EXERCISE DESCRIPTION »
Consider the listing below. Extract exactly the lines from the line containing "This screenshot has height=528, width=938." to the line containing "You are a computer-use", both included.

SOURCE INFORMATION »

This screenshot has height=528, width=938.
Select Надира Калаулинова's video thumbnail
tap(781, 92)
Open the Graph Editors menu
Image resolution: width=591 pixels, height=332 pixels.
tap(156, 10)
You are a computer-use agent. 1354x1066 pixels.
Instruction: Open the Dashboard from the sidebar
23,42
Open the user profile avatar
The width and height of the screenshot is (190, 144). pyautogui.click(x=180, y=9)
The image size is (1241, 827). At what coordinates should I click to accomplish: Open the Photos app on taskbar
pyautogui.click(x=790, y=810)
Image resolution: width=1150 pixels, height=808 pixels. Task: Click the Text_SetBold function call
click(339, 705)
* * *
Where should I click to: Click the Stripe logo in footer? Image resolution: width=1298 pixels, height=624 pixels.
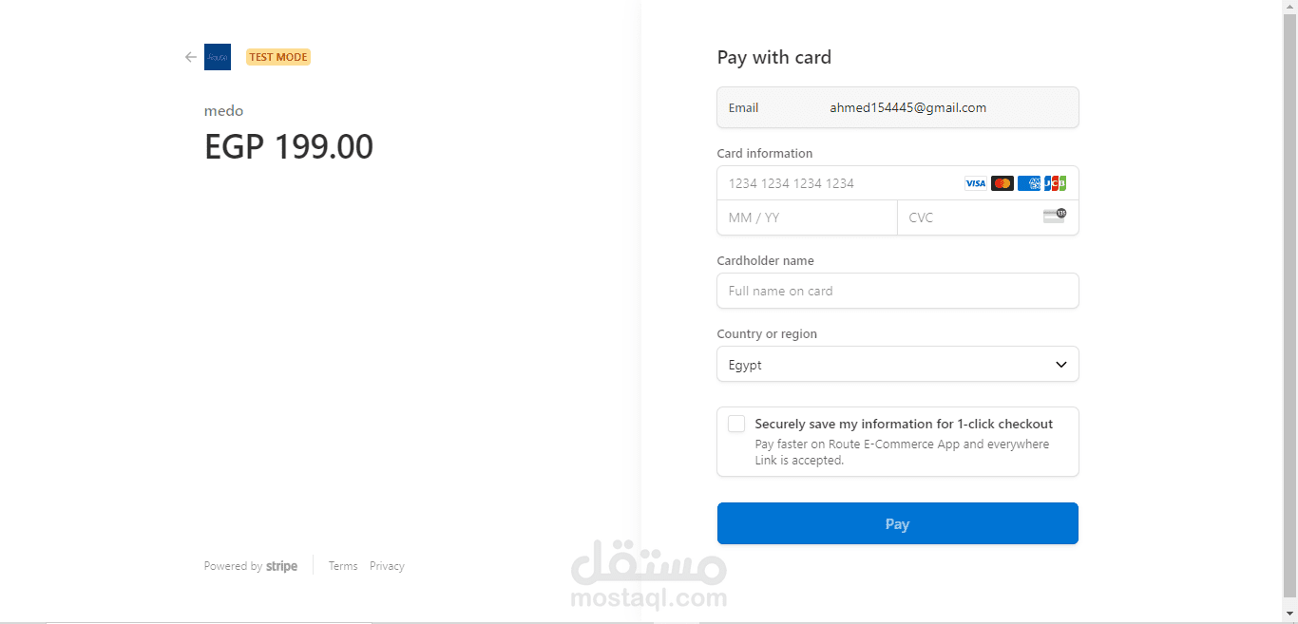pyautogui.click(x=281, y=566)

RESPONSE TO THIS EXERCISE »
This screenshot has height=528, width=938.
Select Надира Калаулинова's video thumbnail
tap(781, 92)
Open the Graph Editors menu
Image resolution: width=591 pixels, height=332 pixels.
tap(156, 10)
You are a computer-use agent. 1354x1066 pixels.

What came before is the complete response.